# Timmy vs. Red Snapper. This is hard.



## traynor_garnet (Feb 22, 2006)

I love my Timmy, have used it for years, and it has beat everything else I have used for low gain, transparent overdrive (Klon, BD2, Barber LTD, Pork Loin, Dano TOD V1). The _only _thing I don’t like about the Timmy is that it has side mounted jacks since it makes for a messy board with cabling issues (all my fuzz and dirt pedals are top loaded). For this reason, I recently purchased a used Menatone Red Snapper since it has top loaded jacks and a good rep as a low gain pedal.

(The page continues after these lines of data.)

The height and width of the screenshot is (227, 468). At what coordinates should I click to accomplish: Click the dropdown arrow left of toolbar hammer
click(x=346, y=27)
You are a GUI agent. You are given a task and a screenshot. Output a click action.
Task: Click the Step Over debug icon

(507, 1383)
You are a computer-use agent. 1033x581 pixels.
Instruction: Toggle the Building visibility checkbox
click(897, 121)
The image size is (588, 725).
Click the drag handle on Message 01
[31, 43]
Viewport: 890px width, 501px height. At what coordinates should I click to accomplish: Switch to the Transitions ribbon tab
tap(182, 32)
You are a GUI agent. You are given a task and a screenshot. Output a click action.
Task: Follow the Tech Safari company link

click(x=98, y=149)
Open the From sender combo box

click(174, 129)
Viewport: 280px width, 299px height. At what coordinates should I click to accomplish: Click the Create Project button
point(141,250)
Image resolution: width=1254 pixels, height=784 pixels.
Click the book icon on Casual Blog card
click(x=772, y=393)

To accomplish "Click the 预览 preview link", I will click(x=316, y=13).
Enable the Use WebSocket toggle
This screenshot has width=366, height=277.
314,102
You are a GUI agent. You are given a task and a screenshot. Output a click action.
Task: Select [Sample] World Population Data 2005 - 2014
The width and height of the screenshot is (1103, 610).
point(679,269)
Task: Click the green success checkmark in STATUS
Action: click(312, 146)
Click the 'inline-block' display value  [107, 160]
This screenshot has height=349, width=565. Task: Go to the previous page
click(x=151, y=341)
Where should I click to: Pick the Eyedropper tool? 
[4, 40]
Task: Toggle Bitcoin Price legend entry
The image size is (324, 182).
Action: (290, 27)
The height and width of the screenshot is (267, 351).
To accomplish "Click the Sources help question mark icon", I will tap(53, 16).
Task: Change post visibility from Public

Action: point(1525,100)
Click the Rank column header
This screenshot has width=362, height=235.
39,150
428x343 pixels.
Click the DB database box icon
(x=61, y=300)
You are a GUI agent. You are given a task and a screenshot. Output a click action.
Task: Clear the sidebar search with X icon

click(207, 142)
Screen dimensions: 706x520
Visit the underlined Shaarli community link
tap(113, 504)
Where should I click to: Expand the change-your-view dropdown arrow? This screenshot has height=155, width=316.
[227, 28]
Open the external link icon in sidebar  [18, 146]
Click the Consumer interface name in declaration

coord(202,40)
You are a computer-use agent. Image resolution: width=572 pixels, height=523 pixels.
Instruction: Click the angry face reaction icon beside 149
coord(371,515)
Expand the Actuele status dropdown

I’ve been a/bing the pedals back and forth and it is really close. Here is how I would some it up:

Timmy (V2, toggle switch in the middle):
More like a smaller tube rectified amp but with a strong low end. The best pedal I have ever heard for maintaining your bass _without _producing muddy dirt. ZERO “fizz” as the note decays. Amazing. The only knock is that the top end can get _a bit_ “splatty” but I am _really _being stupidly picky here (I only noticed this once I compared it to the Snapper). Sound like my amps cranked. The best “stacking” pedal I have ever heard. It makes every fuzz and dirt pedal sound better when playing at low volumes. In fact, it sounds just like running your fuzz and dirt into my amp when they are cranked up.

Red Snapper (4 knob version with top loaded jacks):
Tighter dirt, “different” mids than the Timmy, zero “splat” on the high end. Basically no “fizz” as the note decays (except at ridiculously low volume levels). Great transparency, sounds like my amp cranked up. The only knock is that the low end changes once you kick the pedal in; it doesn’t sound bad, there is no obvious “he turned on a pedal” moment, but it doesn’t have the strong, piano like bass strength of the Timmy. A very good stacker, but not quite the Timmy’s equal here.

Verdict: Too close to call. I am still giving the Timmy a slight advantage on _my amp _but with other amps it could easily be a slight edge to the Snapper. I need to spend a bit more time with them, but the Snapper is the real deal and I look forward to playing it more.

Second Verdict: Paul C should make a Timmy “EQ” pedal. Seriously, why does this pedal make every pedal sound _and respond _like it is running into a cranked up amp? Even if you don’t use the Timmy’s gain, just having the pedal on seems to setup the same “sound stage” you get with cranked amps. I am going to run the Snapper into the Timmy and see if the strong low end comes through.

TG


----------